_指示内容 1_.
下のデータの行のうち、「Select case d4839c0d ID text」を含む行から「coord(531,432)」を含む行までを、両端の行も含めてそのまま書き写してください。

_提供された本文_.
= = = =
FTCによるブログの規制は従来のメディアより厳しいものに、その中身を読む
メーカーから無償で提供された製品のレビューをブログに書いたら、無償で提供されたことを読者に明示しないと罰せられる。このようなブログに対する新しい規制を米連邦取引委員会(FTC)が始めると報道されています。
- FTC、製品レビュー・ブログや有名人の推薦広告に規制を導入 : トレンド - Computerworld.jp
- メーカーからの金品贈与:FTC、ブロガーによる製品レビューに情報開示を義務付けへ - ITmedia エンタープライズ
- FTC、ブロガーによる製品レビュー記事などへの規制を発表:ニュース - CNET Japan
報道された内容では、ブログやブロガーに対する規制にフォーカスが当たっていますが、FTCが公開した改訂版の「Guides Concerning the Use of Endorsements and Testimonials in Advertising」(広告中の推奨と証言に関する指針)は、例えば有名人が「この商品は私も愛用していておすすめですよ」と発言する際に、その商品を提供している企業との関係を明示しなければならない、といった、いわゆるエンドースメント(推奨)一般についての規制をまとめたもので、テレビやラジオ、雑誌や新聞、それにクチコミなどに関してもカバーするものです。
この規制の例として最初に載っているのは、映画評論家の発言を引用して広告に掲載するケース。これは推奨に該当し、引用の際には元となる発言内容をゆがめるようなことをしてはいけない、とあります(255.0 Example 1)。
また、タレントが家庭用フィットネス機器をインフォマーシャル番組内で操作しながら「効果がありますね」とか「使いやすいですよ」といった発言をする際には、消費者はそれをタレントの意見として受け取る可能性があるため、たとえそれが台本に決められたセリフだったとしてもタレントはそのフィットネス機器を使ったことがなければならない、とあります(255.0 Example 6)。
今回の改訂でここにブログやブロガーが追加されたということは、ブログやブロガーが商業メディアや有名人たちと同様の影響力を持ち始め、それが無視できなくなったとも考えられます。ある意味ではブログにとっての1つの転換点としての出来事です。
では実際にブログやブロガーに対してどのような規制が行われるのでしょうか? FTCの文書を見てみましょう。
= = = =
_データ抜粋_.
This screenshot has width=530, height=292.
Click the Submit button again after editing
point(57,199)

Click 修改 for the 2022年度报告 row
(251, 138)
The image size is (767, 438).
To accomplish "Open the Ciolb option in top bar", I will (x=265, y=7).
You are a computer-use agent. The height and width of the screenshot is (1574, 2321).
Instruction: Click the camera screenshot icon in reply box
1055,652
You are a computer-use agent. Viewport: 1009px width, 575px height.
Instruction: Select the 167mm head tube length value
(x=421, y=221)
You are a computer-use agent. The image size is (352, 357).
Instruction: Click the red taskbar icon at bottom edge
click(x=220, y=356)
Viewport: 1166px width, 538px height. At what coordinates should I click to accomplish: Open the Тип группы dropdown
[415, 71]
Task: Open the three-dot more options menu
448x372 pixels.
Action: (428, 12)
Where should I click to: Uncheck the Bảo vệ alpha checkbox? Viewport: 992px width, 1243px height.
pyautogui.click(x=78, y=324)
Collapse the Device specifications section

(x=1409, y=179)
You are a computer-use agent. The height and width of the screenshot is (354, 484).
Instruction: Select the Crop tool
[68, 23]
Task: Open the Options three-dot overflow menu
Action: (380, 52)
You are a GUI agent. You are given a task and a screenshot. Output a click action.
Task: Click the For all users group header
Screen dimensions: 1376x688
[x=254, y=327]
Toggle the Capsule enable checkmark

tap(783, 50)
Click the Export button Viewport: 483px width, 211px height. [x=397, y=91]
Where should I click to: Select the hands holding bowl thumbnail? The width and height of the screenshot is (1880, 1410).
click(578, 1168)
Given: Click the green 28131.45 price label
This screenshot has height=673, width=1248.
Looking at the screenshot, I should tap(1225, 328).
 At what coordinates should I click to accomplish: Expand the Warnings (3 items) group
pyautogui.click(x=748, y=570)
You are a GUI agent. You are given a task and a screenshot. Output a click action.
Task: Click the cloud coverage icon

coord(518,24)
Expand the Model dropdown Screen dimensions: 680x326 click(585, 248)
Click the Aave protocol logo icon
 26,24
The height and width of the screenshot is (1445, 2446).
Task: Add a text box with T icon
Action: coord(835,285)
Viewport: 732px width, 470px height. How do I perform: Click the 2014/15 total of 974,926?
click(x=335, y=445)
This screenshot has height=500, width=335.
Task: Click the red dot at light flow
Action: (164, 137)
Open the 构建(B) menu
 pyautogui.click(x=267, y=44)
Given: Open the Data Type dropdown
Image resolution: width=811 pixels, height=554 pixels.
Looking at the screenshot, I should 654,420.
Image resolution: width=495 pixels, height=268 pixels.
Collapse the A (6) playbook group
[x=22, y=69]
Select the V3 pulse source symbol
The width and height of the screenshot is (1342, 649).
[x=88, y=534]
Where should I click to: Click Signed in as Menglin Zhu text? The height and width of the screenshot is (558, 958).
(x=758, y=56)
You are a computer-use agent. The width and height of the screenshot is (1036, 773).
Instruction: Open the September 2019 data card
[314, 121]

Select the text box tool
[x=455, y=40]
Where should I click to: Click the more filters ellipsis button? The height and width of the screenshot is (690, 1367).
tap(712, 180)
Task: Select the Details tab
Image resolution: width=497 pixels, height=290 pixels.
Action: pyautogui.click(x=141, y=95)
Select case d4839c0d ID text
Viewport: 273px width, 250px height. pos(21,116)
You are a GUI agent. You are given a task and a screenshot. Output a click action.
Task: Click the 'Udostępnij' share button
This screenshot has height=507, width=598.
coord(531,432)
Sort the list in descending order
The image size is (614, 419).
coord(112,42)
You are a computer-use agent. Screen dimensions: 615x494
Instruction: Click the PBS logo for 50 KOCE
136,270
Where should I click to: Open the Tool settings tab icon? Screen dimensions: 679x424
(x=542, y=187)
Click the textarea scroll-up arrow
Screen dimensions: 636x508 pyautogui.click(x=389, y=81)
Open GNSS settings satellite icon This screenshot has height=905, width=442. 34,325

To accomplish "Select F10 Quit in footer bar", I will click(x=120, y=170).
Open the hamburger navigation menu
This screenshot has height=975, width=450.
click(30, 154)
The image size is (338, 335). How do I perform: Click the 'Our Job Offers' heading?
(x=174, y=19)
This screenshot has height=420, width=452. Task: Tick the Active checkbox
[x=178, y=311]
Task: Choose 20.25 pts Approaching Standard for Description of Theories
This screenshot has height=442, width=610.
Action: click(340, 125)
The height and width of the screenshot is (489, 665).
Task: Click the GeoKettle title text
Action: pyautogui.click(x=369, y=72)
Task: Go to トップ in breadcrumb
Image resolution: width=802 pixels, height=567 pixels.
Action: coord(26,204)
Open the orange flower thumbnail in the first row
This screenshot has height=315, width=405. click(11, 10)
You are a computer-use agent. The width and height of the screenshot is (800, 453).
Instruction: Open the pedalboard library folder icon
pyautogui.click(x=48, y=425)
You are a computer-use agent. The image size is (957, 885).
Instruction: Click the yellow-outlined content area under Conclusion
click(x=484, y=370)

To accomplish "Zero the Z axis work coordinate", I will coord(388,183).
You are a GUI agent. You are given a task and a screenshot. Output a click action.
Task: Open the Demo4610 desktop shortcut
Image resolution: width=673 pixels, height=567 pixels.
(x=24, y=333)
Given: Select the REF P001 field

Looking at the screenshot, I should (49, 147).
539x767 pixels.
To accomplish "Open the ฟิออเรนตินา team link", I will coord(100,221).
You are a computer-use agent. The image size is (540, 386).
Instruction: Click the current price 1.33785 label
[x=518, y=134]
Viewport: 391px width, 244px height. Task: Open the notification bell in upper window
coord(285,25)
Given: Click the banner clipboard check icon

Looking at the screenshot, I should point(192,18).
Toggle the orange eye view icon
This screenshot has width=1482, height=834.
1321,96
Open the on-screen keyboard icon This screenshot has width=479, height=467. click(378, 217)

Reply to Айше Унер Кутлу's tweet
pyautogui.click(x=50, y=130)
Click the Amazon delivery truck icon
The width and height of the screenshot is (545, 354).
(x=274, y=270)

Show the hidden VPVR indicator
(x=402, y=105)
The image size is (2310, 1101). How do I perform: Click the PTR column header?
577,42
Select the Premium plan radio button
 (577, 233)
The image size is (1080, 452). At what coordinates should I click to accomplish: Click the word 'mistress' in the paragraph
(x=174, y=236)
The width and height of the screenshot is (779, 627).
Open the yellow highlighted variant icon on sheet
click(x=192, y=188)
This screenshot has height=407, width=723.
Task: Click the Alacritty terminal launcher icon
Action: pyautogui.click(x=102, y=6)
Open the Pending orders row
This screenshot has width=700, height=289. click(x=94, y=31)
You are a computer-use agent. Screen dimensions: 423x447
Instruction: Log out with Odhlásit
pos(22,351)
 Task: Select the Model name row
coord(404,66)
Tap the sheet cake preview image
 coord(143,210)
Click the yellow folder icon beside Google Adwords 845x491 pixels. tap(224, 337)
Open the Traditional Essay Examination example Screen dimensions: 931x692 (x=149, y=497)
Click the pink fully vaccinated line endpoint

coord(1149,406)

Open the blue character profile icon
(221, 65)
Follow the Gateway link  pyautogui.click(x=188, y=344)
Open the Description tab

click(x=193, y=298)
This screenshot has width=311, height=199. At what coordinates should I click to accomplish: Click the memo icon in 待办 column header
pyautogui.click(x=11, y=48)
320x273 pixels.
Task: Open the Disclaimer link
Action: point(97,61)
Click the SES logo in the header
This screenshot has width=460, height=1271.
= = = =
_指示内容 2_.
FTCの規制についての本文にある次の一文を英語に訳してください：「ある意味ではブログにとっての1つの転換点としての出来事です。」

_回答 1_.
Select case d4839c0d ID text
Viewport: 273px width, 250px height. pos(21,116)
You are a GUI agent. You are given a task and a screenshot. Output a click action.
Task: Click the 'Udostępnij' share button
This screenshot has height=507, width=598.
coord(531,432)

_回答 2_.
In a sense, it is an event that marks a turning point for blogs.